How can I visualize the distribution of the compilation?

On Fedora 29 I use distccmon-gnome gold distccmon-text (see screenshots below). To install them, execute sudo dnf distcc-gnome distcc ,

How do I test if all my hosts are using distcc?

Test if all your nodes are using netcat distcc (nc). Replace in the following command with the IPs of your hosts. NOTE: I often work in a VPN. Therefore, I use fixed IP addresses to avoid problems with resolving hostnames.

$ for i in; do nc -zv $i 3632; done
Ncat: Version 7.70 ( https://nmap.org/ncat )
Ncat: Connected to
Ncat: 0 bytes sent, 0 bytes received in 0.01 seconds.
Ncat: Version 7.70 ( https://nmap.org/ncat )
Ncat: Connected to
Ncat: 0 bytes sent, 0 bytes received in 0.01 seconds.

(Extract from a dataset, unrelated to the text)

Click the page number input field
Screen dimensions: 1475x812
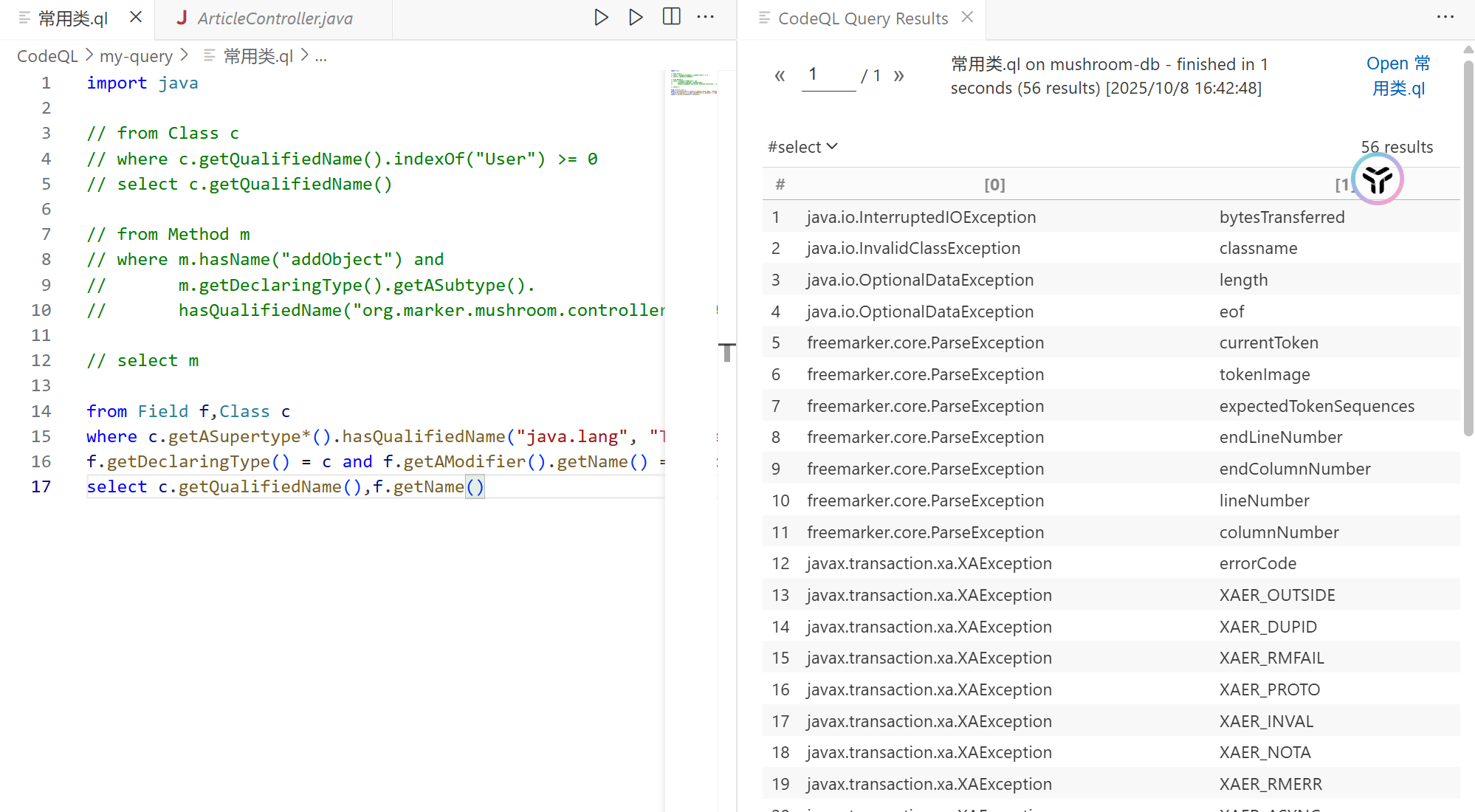tap(828, 75)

Alternatively, you can use the much slower ones nmap:

$ nmap -A -p 3632 -Pn
Starting Nmap 7.70 ( https://nmap.org ) at 2019-04-23 14:05 CEST
Nmap scan report for MyServer (
Host is up (0.00069s latency).
3632/tcp open  distccd distccd v1 ((GNU) 8.3.1 20190223 (Red Hat 8.3.1-2))
Service detection performed. Please report any incorrect results at https://nmap.org/submit/ .
Nmap done: 1 IP address (1 host up) scanned in 6.68 seconds

How can I specify who can use my distcc container for security reasons?

Please note that the CMD Section in the Dockerfile defines a default value of --allow Allow connections from anywhere. I suggest that you adjust this parameter when you run the distcc container:

$ docker run 
  -p 3632:3632 
  -p 3633:3633 

Do I have to use ccache or can i only use distcc?

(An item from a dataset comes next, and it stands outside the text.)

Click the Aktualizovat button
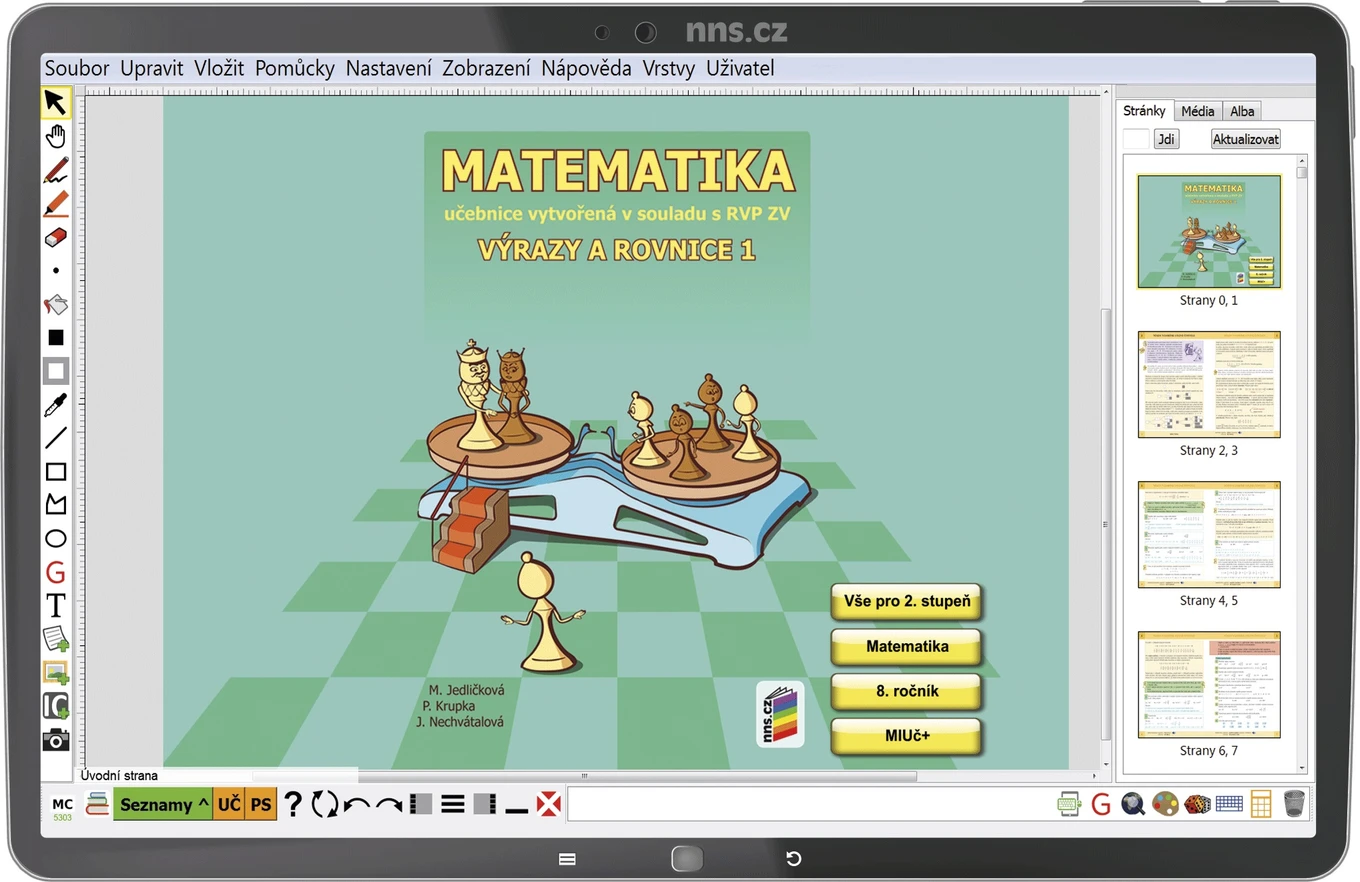Viewport: 1360px width, 882px height. tap(1245, 139)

You can absolutely only use one or the other, just set it CMAKE_C_COMPILER_LAUNCHER and CMAKE_CXX_COMPILER_LAUNCHER Variables when configuring / generating your project with CMake.

# To use ccache and distcc
# To use ccache alone (please note, that no distribution will 
# happen if you choose this option.)
# To use distcc alone

How do I send more than 4 jobs to a machine?

In your DISTCC_HOSTS Environment variable, you must adjust the limit, which is set to 4 by default. It is indicated with a /after the host name:

export DISTCC_HOSTS="fasthost/8 slowhost/2 localhost"

How can I tell if ccache works for me?

I suggest you take a look at the issue of ccache --show-stats and inspect the Cache hit rate, For example, the following value is 15.61%, which is better than nothing, I would say.

$ ccache --show-stats
cache directory                     /home/kkleine/.ccache
primary config                      /home/kkleine/.ccache/ccache.conf
secondary config      (readonly)    /etc/ccache.conf
stats zero time                     Wed Apr 17 18:44:31 2019
cache hit (direct)                  1787
cache hit (preprocessed)              21
cache miss                          9774
cache hit rate                     15.61 %
called for link                      584
called for preprocessing              35
compile failed                        12
preprocessor error                   116
unsupported code directive             4
no input file                         19
cleanups performed                     0
files in cache                     25218
cache size                           1.2 GB
max cache size                       5.0 GB

I hope you have read this article and learned something from it. Also, watch the related video.